As the first fully computer animated feature film and the first cinematic release for PIXAR studios, Toy Story is an important piece of film history. Without its success, we might never have seen PIXAR make it into the 2000s and it could have been some time before computer animation came to fruition as an art form. Luckily Toy Story was a massive success both financially and with critics, proving the viability of computer animation and leading to some of the best films of the last several decades.

Toy Story follows Woody- a sheriff doll- as he struggles to remain the favourite toy of “his child” Andy after the arrival of a Buzz Lightyear action figure. Toy Story is one of the first films I remember watching, and as a result finds itself the foundation of my love for cinema. Though to many Tom Hanks may be remembered as Forrest Gump, to me, he will always be Sheriff Woody… even though, Woody as a character is rather mean and petty in retrospect. You sympathise with him because he is an excellent leader to the rest of Andy’s toys, recalling them by name and informing them of updates in Andy’s life; h appears to be a wonderful sheriff. but upon Buzz’s arrival he is overcome with jealousy and spite, which only grows as the film progresses. You continue to sympathise, because it clearly isn’t easy for him having to face losing the title of “Andys favourite toy” to a toy who doesn’t even believe he’s a toy. Furthermore, he is stranded alone with Buzz through a majority of the movie and eventually befriends him. In short, Sheriff Woody is a victim of the plot, being tossed around at will but in a bizarre way, he almost deserves it.
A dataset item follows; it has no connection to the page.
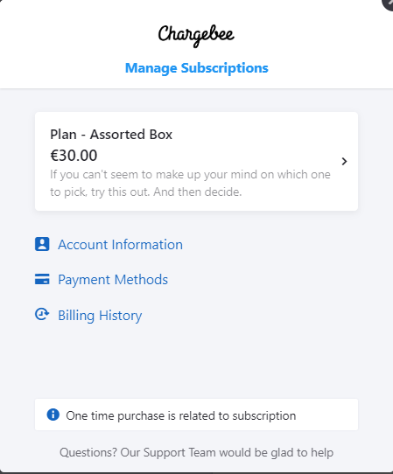Go to Payment Methods
This screenshot has height=474, width=393.
[113, 280]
What interests me the most about this concept is not only how Woody remains likable, but how dark the studio originally wanted to take him. Each feature film seems to have a “moment during production”, be it large or small, and for Toy Story, this moment is known as The Black Friday Incident. On November 19th 1993, with half of the film ready to show, it was screened to executives at Walt Disney Studios. Throughout production they had told PIXAR to make the film edgier, but after watching the film reel they decried that the film was too dark for children and would have to be re-done. In a move that should really be common practice by now, the corporation returned full control of the project to PIXAR who, in turn, produced the form of Toy Story that is now held in such high regard. I would be fascinated to see this Black Friday reel, but sadly only snippets of it exist online. Some of that cynical edge survives in the form of Andy’s neighbour Sid Phillips. This isn’t simply some troubled child, he’s straight up sadistic. He still creeps me out.
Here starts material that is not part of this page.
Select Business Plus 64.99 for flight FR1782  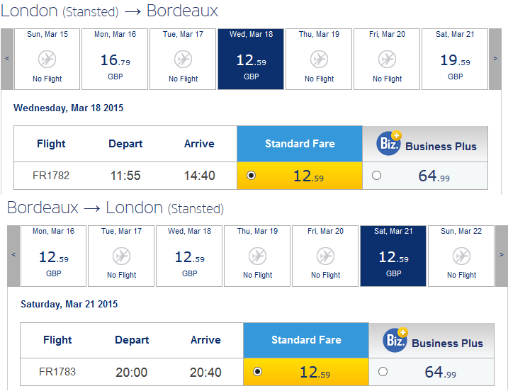(376, 176)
After 25 years, the animation now seems a little simplistic. The textures are noticeably flat on occasion and the children all look similar. The outsides of houses are fairly standard and there is a vast lack of them in several scenes. I don’t care though and, given Toy Story‘s continued popularity, neither does anybody else. It isn’t bad animation, it’s simply the very first of its kind. Any lack in visual quality is more than made up for with great writing, memorable characters and me-defining humour. I still call people “uncultured swines” on a weekly basis. Toy Story kickstarted an art form and a studio. I’m very glad to see how fondly it has been remembered. I feel that it will remain a classic for generations to come.